Data shown
══════════════════════════════
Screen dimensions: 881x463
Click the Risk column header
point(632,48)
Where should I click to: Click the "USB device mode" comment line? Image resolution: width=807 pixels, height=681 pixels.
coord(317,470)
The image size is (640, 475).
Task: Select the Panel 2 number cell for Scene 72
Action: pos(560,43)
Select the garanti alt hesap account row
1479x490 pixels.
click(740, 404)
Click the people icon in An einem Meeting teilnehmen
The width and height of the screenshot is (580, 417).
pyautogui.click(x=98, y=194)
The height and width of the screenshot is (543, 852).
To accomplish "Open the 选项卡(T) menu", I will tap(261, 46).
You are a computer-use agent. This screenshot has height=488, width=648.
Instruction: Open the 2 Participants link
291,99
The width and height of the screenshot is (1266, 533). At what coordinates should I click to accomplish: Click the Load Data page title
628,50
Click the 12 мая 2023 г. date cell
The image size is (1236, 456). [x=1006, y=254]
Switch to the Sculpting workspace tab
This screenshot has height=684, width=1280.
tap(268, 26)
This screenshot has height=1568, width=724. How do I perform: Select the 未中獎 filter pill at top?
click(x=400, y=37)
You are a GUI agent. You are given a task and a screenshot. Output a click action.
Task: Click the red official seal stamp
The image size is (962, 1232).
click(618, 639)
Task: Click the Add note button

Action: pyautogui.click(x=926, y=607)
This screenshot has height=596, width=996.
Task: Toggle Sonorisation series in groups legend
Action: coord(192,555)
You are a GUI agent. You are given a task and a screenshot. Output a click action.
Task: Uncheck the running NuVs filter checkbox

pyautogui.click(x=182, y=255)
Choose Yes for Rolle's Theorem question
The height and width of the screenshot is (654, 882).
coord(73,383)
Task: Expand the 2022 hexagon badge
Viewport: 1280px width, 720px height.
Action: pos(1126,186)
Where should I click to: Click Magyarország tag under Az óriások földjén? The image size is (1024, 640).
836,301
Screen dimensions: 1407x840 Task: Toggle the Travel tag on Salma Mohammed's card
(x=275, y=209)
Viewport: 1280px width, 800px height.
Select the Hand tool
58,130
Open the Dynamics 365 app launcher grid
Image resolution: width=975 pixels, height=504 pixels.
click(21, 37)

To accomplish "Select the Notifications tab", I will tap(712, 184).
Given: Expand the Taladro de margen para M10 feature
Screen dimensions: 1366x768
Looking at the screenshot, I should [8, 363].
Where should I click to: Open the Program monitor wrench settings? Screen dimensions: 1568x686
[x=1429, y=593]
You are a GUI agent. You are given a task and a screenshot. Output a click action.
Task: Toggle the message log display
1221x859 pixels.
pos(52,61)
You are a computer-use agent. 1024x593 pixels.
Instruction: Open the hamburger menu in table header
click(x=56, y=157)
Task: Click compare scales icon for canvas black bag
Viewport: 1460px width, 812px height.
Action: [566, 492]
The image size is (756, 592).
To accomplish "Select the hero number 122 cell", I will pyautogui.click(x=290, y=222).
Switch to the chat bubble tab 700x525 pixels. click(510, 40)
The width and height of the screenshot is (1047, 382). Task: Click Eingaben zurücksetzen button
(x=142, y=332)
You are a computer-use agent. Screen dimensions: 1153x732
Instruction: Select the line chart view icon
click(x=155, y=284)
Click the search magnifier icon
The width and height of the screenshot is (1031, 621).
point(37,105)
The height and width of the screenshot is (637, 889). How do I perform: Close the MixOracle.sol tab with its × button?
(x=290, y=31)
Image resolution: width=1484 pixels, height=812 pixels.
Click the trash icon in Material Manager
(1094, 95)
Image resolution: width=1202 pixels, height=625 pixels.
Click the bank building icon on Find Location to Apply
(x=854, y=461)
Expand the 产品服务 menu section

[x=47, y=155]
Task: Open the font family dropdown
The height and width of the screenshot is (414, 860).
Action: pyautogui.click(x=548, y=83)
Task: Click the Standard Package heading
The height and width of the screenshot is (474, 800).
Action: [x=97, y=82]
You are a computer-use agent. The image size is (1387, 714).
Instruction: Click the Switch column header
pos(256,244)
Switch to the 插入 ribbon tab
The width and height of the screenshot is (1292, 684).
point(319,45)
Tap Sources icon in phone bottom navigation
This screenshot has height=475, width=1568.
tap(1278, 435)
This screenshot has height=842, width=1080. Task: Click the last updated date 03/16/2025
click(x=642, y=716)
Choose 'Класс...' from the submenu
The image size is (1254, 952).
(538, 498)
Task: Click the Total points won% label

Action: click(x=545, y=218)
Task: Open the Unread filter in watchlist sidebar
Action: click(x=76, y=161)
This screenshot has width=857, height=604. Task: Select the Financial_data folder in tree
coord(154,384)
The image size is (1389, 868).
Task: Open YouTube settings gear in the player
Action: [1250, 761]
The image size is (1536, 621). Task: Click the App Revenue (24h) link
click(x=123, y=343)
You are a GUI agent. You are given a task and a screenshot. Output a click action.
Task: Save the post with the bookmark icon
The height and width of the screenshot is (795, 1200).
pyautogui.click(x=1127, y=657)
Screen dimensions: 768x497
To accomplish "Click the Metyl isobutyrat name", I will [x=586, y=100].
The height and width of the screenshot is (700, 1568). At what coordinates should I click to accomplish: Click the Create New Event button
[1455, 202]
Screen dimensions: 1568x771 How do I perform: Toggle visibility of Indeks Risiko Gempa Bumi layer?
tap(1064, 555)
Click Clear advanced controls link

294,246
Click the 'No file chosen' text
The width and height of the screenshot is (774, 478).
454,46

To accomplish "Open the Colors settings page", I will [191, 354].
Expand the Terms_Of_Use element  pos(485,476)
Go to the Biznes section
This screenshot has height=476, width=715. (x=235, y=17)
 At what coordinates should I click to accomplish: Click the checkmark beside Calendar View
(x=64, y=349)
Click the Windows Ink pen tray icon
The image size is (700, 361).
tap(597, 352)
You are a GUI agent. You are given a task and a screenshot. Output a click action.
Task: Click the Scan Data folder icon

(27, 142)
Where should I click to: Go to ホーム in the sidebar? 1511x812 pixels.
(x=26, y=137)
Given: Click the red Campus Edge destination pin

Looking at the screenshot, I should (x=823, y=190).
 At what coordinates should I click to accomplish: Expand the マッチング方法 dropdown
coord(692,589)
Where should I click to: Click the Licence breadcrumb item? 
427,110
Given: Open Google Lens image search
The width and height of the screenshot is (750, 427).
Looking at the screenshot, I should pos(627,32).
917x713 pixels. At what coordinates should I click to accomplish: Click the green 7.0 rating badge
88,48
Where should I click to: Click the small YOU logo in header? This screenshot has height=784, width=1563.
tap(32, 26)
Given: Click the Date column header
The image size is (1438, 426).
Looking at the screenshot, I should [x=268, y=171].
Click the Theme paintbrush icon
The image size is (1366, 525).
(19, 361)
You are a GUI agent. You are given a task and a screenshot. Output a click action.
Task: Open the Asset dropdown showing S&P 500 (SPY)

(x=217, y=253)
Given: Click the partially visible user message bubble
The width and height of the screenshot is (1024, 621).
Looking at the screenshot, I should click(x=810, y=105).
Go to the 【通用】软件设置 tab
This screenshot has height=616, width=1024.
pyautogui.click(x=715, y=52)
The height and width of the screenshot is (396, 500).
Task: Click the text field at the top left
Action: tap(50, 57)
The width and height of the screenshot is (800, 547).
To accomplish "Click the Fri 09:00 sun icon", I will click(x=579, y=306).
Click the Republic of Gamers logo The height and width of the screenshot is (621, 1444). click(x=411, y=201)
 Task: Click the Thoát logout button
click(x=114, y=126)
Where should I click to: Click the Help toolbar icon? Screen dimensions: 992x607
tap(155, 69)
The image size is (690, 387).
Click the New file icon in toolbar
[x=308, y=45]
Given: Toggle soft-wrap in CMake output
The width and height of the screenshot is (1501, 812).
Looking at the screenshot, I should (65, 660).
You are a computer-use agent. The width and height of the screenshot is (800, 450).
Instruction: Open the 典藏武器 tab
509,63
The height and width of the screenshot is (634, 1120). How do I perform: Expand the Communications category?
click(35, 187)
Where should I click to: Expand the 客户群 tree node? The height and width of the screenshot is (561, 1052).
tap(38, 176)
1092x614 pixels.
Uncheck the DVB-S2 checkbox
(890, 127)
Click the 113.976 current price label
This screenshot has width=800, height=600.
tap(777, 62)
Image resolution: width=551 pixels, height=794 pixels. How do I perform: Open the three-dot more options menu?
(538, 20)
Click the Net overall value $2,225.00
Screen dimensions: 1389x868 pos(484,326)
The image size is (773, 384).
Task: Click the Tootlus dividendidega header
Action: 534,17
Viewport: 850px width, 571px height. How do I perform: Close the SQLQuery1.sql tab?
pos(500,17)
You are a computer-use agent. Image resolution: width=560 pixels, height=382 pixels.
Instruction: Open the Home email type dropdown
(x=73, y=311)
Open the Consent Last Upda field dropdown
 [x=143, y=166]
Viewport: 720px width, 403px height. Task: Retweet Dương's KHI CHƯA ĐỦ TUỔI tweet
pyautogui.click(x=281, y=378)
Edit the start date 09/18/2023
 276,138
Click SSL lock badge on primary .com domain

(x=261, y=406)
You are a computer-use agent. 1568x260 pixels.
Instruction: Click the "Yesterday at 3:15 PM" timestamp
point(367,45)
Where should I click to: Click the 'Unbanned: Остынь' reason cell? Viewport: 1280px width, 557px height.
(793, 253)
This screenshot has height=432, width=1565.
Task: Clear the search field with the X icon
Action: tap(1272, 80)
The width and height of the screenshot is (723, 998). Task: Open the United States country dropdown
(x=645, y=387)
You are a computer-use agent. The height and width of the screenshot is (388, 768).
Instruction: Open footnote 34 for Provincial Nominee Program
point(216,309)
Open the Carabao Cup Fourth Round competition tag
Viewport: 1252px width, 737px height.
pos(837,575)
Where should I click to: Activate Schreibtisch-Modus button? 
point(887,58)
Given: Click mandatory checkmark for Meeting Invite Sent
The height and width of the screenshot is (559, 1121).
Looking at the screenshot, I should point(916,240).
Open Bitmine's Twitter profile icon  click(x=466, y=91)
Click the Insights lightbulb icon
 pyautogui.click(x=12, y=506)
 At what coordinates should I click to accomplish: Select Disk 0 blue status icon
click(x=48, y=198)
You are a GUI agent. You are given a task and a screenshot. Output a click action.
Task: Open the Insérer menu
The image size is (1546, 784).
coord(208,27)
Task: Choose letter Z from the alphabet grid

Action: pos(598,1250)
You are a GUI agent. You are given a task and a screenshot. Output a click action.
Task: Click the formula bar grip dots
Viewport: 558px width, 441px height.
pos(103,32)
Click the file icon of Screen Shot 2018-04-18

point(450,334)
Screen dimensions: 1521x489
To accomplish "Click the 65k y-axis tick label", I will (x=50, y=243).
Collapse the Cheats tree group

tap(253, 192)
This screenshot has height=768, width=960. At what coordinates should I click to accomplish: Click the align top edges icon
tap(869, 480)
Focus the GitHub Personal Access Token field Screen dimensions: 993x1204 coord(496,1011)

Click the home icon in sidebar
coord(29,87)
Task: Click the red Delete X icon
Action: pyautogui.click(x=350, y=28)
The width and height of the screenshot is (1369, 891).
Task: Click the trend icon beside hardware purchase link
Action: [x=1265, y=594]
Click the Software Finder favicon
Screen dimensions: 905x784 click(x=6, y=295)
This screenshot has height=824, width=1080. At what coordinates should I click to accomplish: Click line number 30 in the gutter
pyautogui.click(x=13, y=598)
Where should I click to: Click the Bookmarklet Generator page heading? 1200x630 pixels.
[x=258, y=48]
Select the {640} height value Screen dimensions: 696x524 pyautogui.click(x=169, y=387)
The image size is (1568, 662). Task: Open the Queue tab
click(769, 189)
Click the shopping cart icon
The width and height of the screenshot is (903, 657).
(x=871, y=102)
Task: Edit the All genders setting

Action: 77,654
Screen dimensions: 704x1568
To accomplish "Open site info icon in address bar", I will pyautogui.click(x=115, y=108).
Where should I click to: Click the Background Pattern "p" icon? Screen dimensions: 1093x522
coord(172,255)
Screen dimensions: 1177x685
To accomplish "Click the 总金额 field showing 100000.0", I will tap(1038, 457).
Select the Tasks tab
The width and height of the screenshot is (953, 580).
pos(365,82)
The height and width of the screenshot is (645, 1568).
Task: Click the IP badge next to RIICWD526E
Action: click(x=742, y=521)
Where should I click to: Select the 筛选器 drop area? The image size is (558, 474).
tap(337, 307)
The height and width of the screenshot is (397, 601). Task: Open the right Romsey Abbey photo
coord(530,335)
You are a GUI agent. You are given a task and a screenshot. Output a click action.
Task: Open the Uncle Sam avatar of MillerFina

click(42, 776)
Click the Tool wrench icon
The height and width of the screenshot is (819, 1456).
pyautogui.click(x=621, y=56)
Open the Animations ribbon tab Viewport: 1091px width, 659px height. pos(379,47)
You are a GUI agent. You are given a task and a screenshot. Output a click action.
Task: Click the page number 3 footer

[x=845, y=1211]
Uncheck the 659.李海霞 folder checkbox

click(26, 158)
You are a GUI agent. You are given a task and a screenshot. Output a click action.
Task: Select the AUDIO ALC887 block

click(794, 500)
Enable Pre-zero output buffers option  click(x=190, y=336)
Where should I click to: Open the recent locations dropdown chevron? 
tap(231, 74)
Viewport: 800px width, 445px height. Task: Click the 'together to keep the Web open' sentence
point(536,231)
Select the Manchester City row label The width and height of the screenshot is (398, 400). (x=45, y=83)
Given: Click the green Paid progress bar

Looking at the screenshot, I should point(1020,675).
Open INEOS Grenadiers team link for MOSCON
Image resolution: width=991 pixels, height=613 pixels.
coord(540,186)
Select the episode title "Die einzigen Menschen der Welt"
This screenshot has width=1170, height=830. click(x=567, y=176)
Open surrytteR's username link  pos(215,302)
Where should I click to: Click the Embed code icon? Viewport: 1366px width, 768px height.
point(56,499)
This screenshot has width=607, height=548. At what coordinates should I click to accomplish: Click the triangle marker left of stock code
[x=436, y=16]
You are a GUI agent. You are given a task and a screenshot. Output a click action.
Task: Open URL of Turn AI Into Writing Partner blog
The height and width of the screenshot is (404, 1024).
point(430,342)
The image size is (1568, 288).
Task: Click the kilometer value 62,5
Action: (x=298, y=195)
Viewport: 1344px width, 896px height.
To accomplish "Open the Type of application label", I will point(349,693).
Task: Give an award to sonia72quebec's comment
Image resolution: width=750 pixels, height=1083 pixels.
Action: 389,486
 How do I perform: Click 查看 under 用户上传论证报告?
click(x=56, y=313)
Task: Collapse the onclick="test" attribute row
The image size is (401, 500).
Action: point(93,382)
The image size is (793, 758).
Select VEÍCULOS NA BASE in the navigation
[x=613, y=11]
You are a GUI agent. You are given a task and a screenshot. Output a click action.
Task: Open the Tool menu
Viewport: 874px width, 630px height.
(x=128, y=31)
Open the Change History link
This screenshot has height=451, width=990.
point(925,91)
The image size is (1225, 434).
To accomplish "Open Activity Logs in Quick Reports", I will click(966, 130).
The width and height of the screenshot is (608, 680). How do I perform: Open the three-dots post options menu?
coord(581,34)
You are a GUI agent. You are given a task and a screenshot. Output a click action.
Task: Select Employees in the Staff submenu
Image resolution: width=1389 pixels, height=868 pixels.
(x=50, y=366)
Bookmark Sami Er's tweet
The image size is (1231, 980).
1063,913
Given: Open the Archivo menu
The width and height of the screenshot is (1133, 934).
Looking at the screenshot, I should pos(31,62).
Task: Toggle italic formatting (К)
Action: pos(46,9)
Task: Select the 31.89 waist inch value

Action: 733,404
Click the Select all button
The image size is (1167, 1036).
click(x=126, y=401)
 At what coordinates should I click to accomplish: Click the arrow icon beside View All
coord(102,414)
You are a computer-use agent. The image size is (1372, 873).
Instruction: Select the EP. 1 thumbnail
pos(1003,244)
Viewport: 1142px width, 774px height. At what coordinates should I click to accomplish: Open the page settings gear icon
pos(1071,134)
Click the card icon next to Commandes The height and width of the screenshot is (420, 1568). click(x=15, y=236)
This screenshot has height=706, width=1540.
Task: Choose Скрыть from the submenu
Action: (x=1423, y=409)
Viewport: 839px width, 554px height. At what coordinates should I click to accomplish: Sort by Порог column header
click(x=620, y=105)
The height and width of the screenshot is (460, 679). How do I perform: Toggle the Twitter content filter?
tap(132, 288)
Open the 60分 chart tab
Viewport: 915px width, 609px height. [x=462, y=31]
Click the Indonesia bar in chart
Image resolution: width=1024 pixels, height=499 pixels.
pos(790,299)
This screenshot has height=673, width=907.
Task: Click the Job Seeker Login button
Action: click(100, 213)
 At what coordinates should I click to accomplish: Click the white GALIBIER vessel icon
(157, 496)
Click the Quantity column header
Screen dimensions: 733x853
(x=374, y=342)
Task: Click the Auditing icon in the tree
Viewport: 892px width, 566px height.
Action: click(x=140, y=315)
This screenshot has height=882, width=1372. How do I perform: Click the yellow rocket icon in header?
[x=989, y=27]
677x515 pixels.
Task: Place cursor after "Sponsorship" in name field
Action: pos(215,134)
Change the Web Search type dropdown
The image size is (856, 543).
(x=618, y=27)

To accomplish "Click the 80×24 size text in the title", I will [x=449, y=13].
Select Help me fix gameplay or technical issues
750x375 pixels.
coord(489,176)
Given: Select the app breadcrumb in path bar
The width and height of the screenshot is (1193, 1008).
══════════════════════════════
The task
Every line between the one that contains "You are a computer-use agent. The image size is (1372, 873)." and the last line of the listing, both included, should be retyped exactly, with nothing else added.

Result
You are a computer-use agent. The image size is (1372, 873).
Instruction: Select the EP. 1 thumbnail
pos(1003,244)
Viewport: 1142px width, 774px height. At what coordinates should I click to accomplish: Open the page settings gear icon
pos(1071,134)
Click the card icon next to Commandes The height and width of the screenshot is (420, 1568). click(x=15, y=236)
This screenshot has height=706, width=1540.
Task: Choose Скрыть from the submenu
Action: (x=1423, y=409)
Viewport: 839px width, 554px height. At what coordinates should I click to accomplish: Sort by Порог column header
click(x=620, y=105)
The height and width of the screenshot is (460, 679). How do I perform: Toggle the Twitter content filter?
tap(132, 288)
Open the 60分 chart tab
Viewport: 915px width, 609px height. [x=462, y=31]
Click the Indonesia bar in chart
Image resolution: width=1024 pixels, height=499 pixels.
pos(790,299)
This screenshot has height=673, width=907.
Task: Click the Job Seeker Login button
Action: click(100, 213)
 At what coordinates should I click to accomplish: Click the white GALIBIER vessel icon
(157, 496)
Click the Quantity column header
Screen dimensions: 733x853
(x=374, y=342)
Task: Click the Auditing icon in the tree
Viewport: 892px width, 566px height.
Action: click(x=140, y=315)
This screenshot has height=882, width=1372. How do I perform: Click the yellow rocket icon in header?
[x=989, y=27]
677x515 pixels.
Task: Place cursor after "Sponsorship" in name field
Action: pos(215,134)
Change the Web Search type dropdown
The image size is (856, 543).
(x=618, y=27)

To accomplish "Click the 80×24 size text in the title", I will [x=449, y=13].
Select Help me fix gameplay or technical issues
750x375 pixels.
coord(489,176)
Given: Select the app breadcrumb in path bar
The width and height of the screenshot is (1193, 1008).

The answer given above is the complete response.